[Start TEXT EXTRACT]

Data Science Competence

Data science competence encompasses a wide range of skills essential to ECC. It includes skills such as determining the availability and usefulness of massive amounts of data: collecting, cleaning, curating, tagging, and analyzing internal and external data from multiple sources. Data science competence also entails identifying and describing relationships between data, as well as developing AI algorithms that have learned from the data how to identify patterns and probabilities. This is definitely not the strong suit of lawyers or law schools which train them. This means that compliance professionals will need to hire “data science competence”.

Compliance Domain Proficiency

Compliance professionals should have better chance with the domain expertise. And yes, this does include the ability to read a spreadsheet. The reason compliance proficiency is needed is to understand the tasks, workflows, and logic of existing compliance processes, as well as to imagine how ECC applications could improve them. Compliance domain proficiency also means the ability to understand the relationships among the data from a process and compliance point of view which is important for creating the business rules that shape how the outputs from the algorithm are handled by the ECC application.

Enterprise Architecture Expertise

This does mean building the AI infrastructure because ECC applications do not deliver value by simply processing data and delivering outputs. Rather, “ECC applications deliver value when the organization changes its behavior — that is, when it changes processes, policies, and practices — to gain and apply the insights from those outputs.” This sounds suspiciously close to what Chief Compliance Officers (CCOs) currently perform. This role clearly transitions into expert  enterprise architecture design because it is needed to create business value from ECC applications and then help manage the transition from the old organization to the new one. Essentially, an ambitious ECC application in compliance will affect and impact several, often fundamentally different business processes. In such cases, enterprise architects are needed to orchestrate the redesign of the systems, processes, and roles across organizational units. The more ambitious the ECC compliance application, the more likely it will require far-reaching organizational changes.

[End TEXT EXTRACT]

§ **EXERCISE PROMPT**: List every activity the text on ECC skills names for handling internal and external data from multiple sources. The data that follows plays no part in the task.

[Start SUPPLIED DATA]

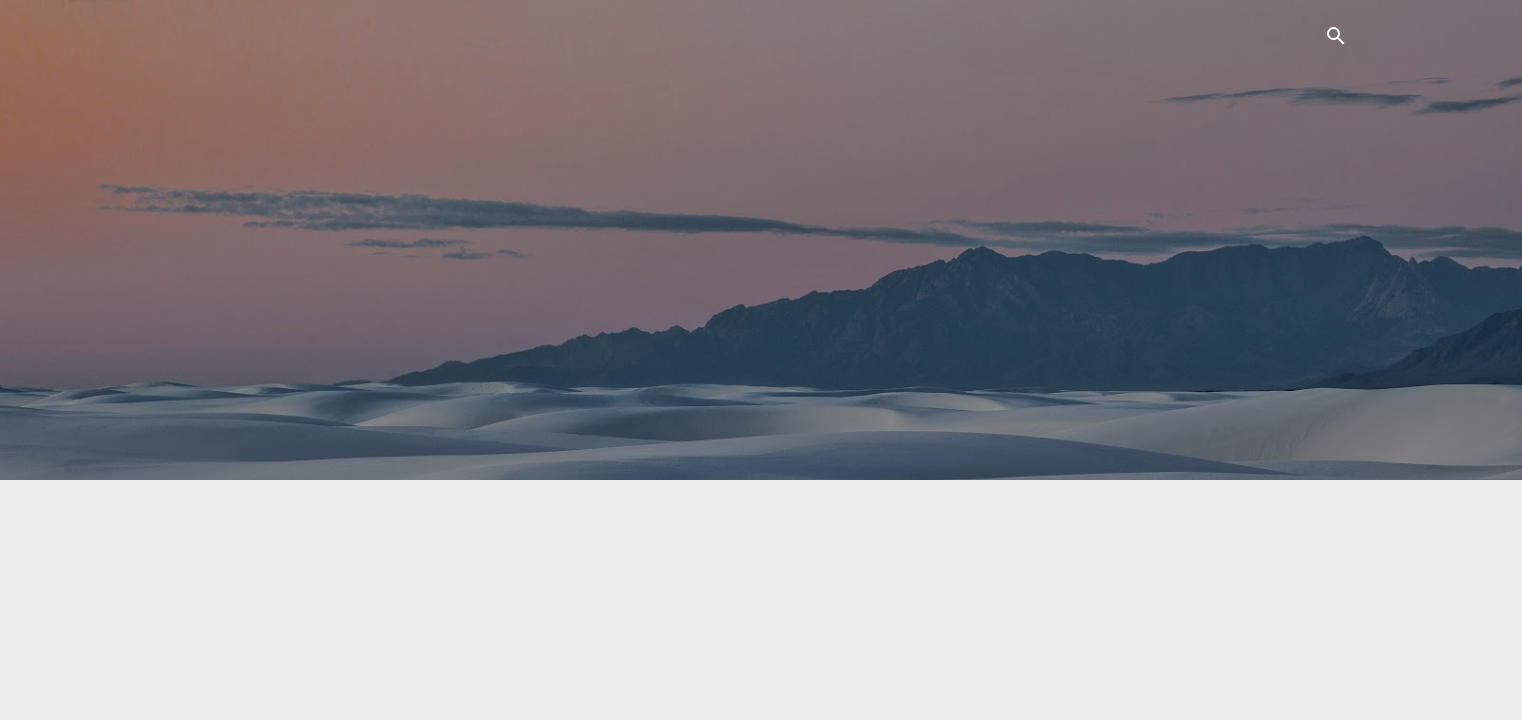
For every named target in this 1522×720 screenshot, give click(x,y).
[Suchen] (1336, 39)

[End SUPPLIED DATA]

§ **ANSWER**:
- Collecting
- Cleaning
- Curating
- Tagging
- Analyzing